I forgot to answer the other part of your question because I was skimming. The FPGA's didn't help SGI I don't think. They were just too hard to use and the nodes were expensive. However, SGI did the right thing at the wrong time period: connecting FPGA's to memory shared with CPU's over an ultra-high-speed, low-latency, cache-coherent interconnect. This allowed FPGA co-processing to do far more than it ever could on PCI cards where the PCI overhead was significant for many applications. Just like how NUMA performance trumped clusters over Ethernet or even Infiniband in many cases.
So, I was citing them as the opening chapter to the book Intel's about to be writing on how to do FPGA coprocessors. Hopefully. Meanwhile, FPGA's plugging into HyperTransport or an inexpensive NUMA would still be A Good Thing to have. :)
AMD was in the lead with the semi-custom processors that combined their CPU's plus custom logic for customers. That apparently was a huge business. Intel started doing it, too, IIRC. There's an overlap between those buying high-end CPU's and semi-custom stuff that might appreciate reconfigurable logic on-chip. It's a nice alternative given you get huge speed boost without capital investment of ASIC's and can keep tweaking it to optimize or fix mistakes.
As someone with basic knowledge of FPGA structure and how HDLs work, does anyone have a link on the limitations of FPGA-implemented processing vs traditional CPU/GPU architecture?
I get the sense there's a hole in my knowledge as to exactly what kinds of limits the structure of FPGAs places on the end result.

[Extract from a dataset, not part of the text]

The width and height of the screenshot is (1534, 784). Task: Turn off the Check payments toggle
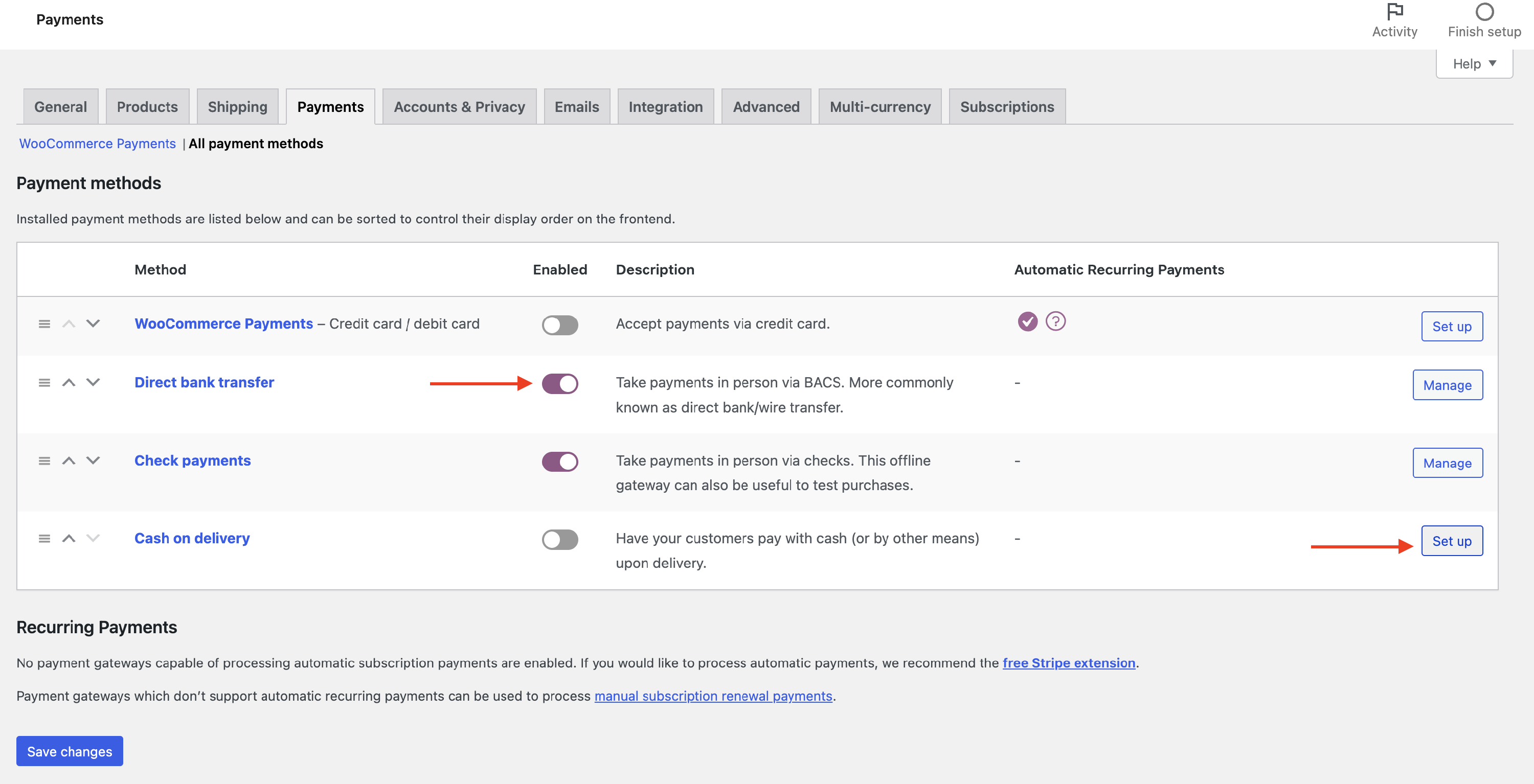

And more importantly, why.
Since no experts replied, I'll try to make an attempt. The FPGA is a series of configurable logic blocks and routing hardware that simulate other logic. All digital hardware reduces down to primitive logic. So, FPGA's can do about any digital design. The real limitations are in performance, energy use, and cost.
The flexibility of an FPGA, from routing & configurable logic, takes up a lot of space that otherwise wouldn't be in the system. The blocks themselves are larger and slower than the primitives they simulate. The extra delays from this mean the FPGA can't be as fast as dedicated hardware. If FPGA simulates a CPU or GPU, the real CPU or GPU will always be faster due to optimized logic.
The other issue is power. The FPGA has all kinds of circuits that have to be ready to load up new configuration and simulate something else. Due to dynamic nature, the active parts also use more energy with all the extra circuitry. The result is that FPGA's always use more power than the custom chip.
The last one, cost, comes from the business model. No chips outside of recent GPU's have challenged FPGA's without going bankrupt or being a tiny niche player. Additionally, the EDA tools to make use of them are ridiculously hard to build with Big Two (Altera and Xilinx) investing a ton to get as good as they are. They also give them out cheap to free. So, anyone implementing a FPGA sold at cost will be unlikely to compete with Big Two on tools that make the most of the FPGA. That means anyone using FPGA's will pay high unit prices to line Big Two's pockets for quite some time.
Far as the structure, you have to map the hardware to the structure. Hardware is often done in pieces that connect to each other in a grid. So, the mapping isn't terrible. It's just hard to do efficiently.
Combine that with OSS developments by Clifford Wolf and Synflow in synthesis that can be connected to OSS FPGA tools to show even more potential here. Exciting time in HW field.